ISRE Luciferase Reporter-RAW264.7 Cell Line

Reporter Cell Lines

Application: Monitor the JAK/STAT signaling pathway activity.Screen for activators or inhibitors of the JAK/STAT signaling pathway. Culture conditions:Cells should be grown at 37°C with 5% CO2 using DMEM medium supplemented with 10% FBS and 1% Pen/Strep, plus 3 µg/ml of Puromycin.  It is recommended to quickly thaw the frozen cells upon receipt or from liquid nitrogen in a 37°C water-bath, transfer to a tube containing 10 ml of growth medium without Puromycin, spin down cells, resuspend cells in pre-warmed growth medium without Puromycin, transfer resuspended cells to T25 flask and culture in 37°C-CO2 incubator. Leave the T25 flask in the incubator for 1~2 days without disturbing or changing the medium until cells completely recover viability and become adherent. Once cells are over 90% adherent, remove growth medium and passage the cells through trypsinization and centrifugation. At first passage, switch to growth medium containing Puromycin. Cells should be split before they reach complete confluence.To passage the cells, detach cells from culture vessel with Trypsin/EDTA, add complete growth medium and transfer to a tube, spin down cells, resuspend cells and seed appropriate aliquots of cells suspension into new culture vessels.
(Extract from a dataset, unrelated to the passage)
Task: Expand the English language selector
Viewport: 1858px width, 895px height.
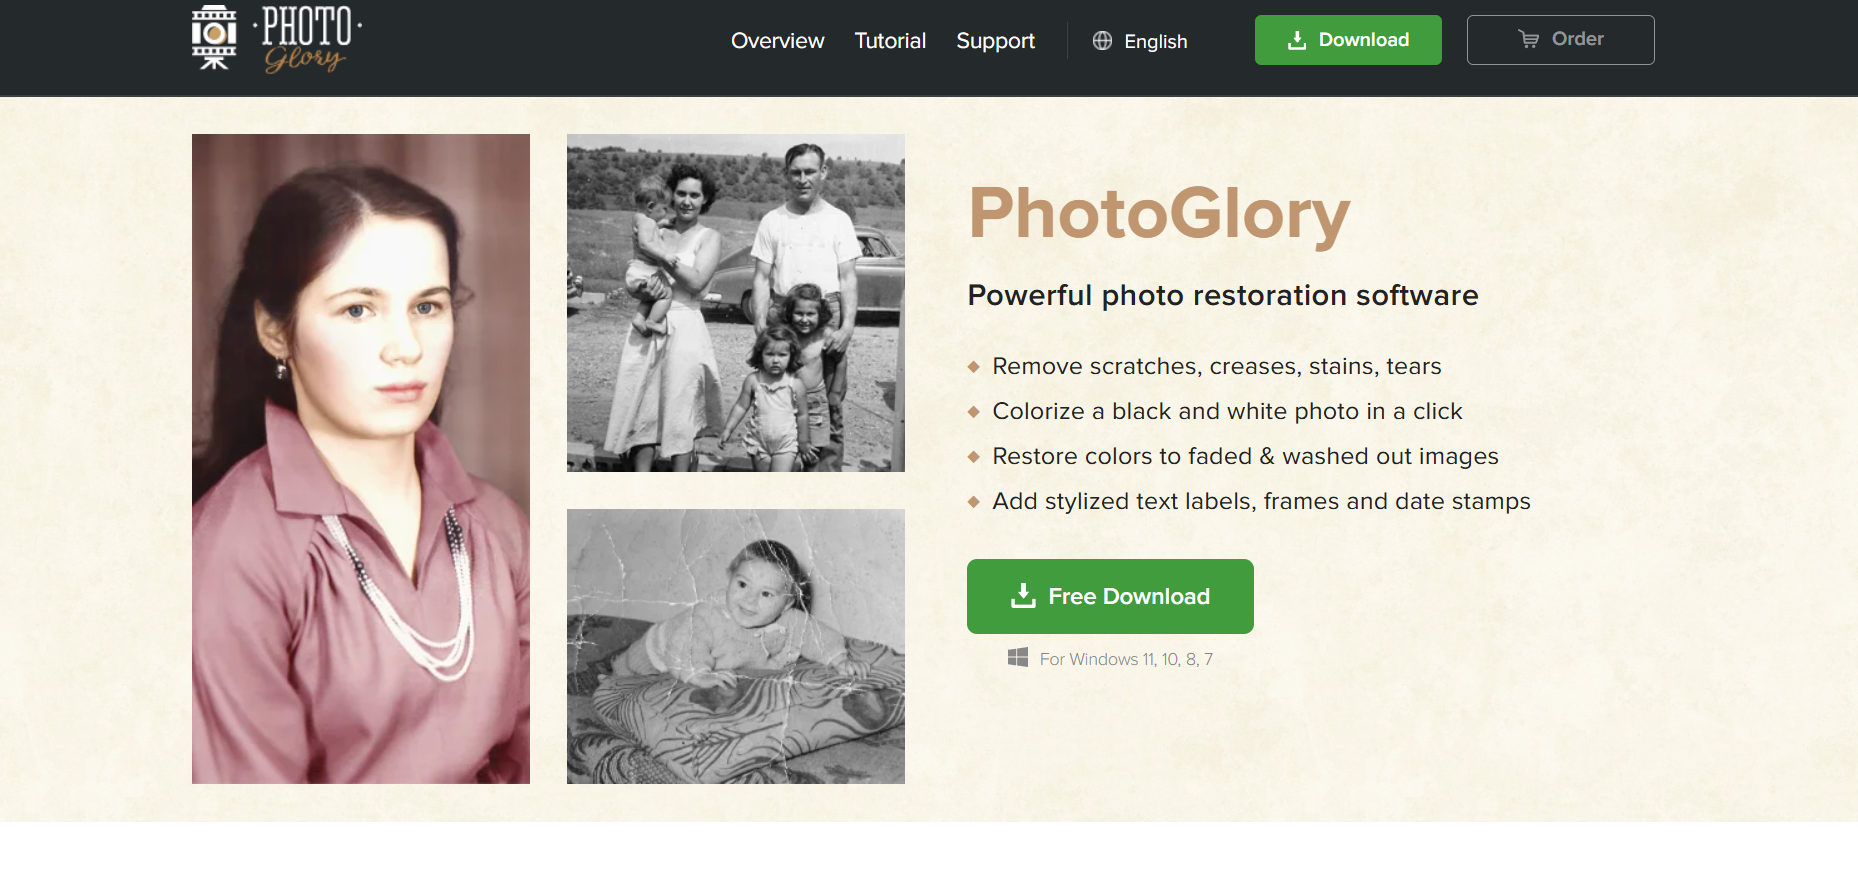Action: tap(1155, 42)

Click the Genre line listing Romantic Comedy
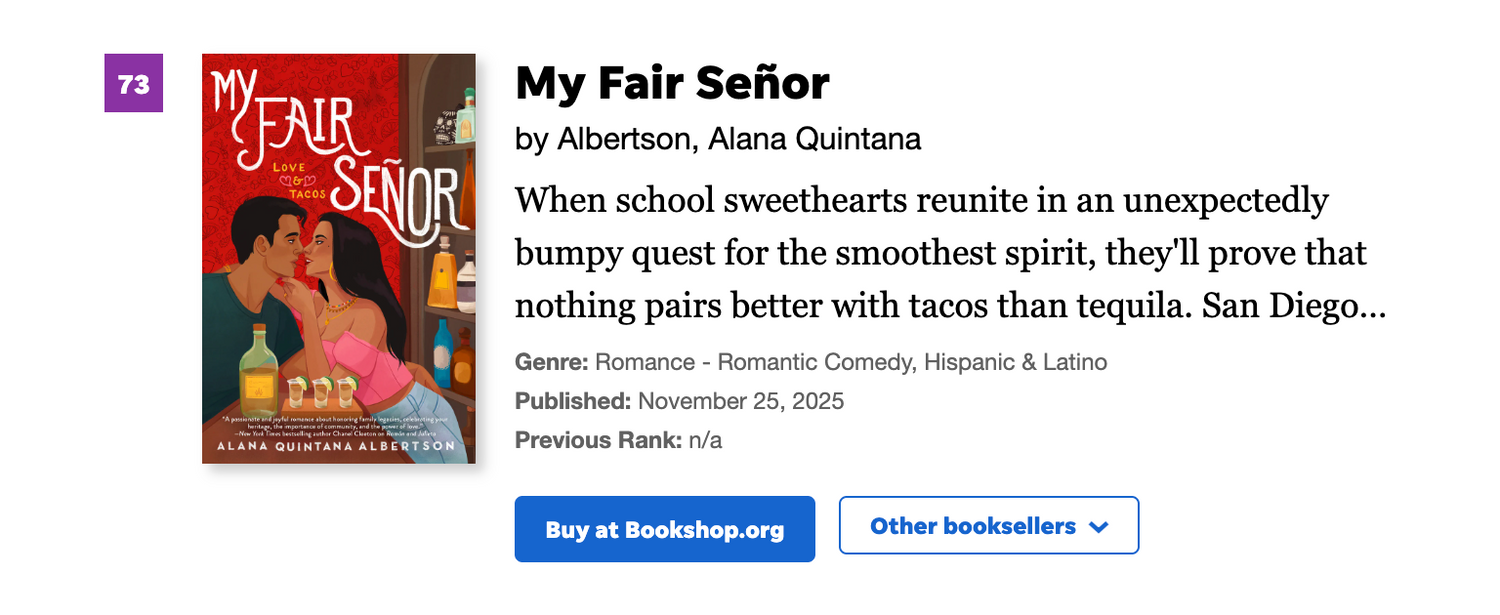[810, 362]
Subcultivation ration = 1:10 to 1:20 weekly.Functional validation:A. Response of ISRE RAW264.7 cells to poly (I:C).1. Harvest ISRE RAW264.7 cells and seed cells into a white solid-bottom 96-well microplate in 100 µl of growth medium at 8.5 x 10^4 cells/well. 2. Incubate cells at 37°C in a CO2 incubator for overnight. 3. The next day, stimulate cells with various concentrations of poly (I:C).  4. Incubate at 37°C in a CO2 incubator for 6-16 hours. 5. Add 50 µl of  luciferase assay reagent  per well.  6. Incubate at room temperature for 1-5 minutes and measure luminescence using a microplate luminometer. 

ISRE

The ISRE Luciferase Reporter cell line is a stably transfected RAW264.7 cell line which expresses Renilla luciferase reporter gene under the transcriptional control of the Interferon-Stimulated Response Element (ISRE), so that the cell line is designed to monitor the JAK/STAT signaling pathway activity. This cell line can be activated by type I IFNs as well as certain Toll like receptor ligands capable of induction of IRFs such as TLR3 ligand-poly (I:C). Functional activity of the cell line has been validated by poly (I:C) (Figure 1).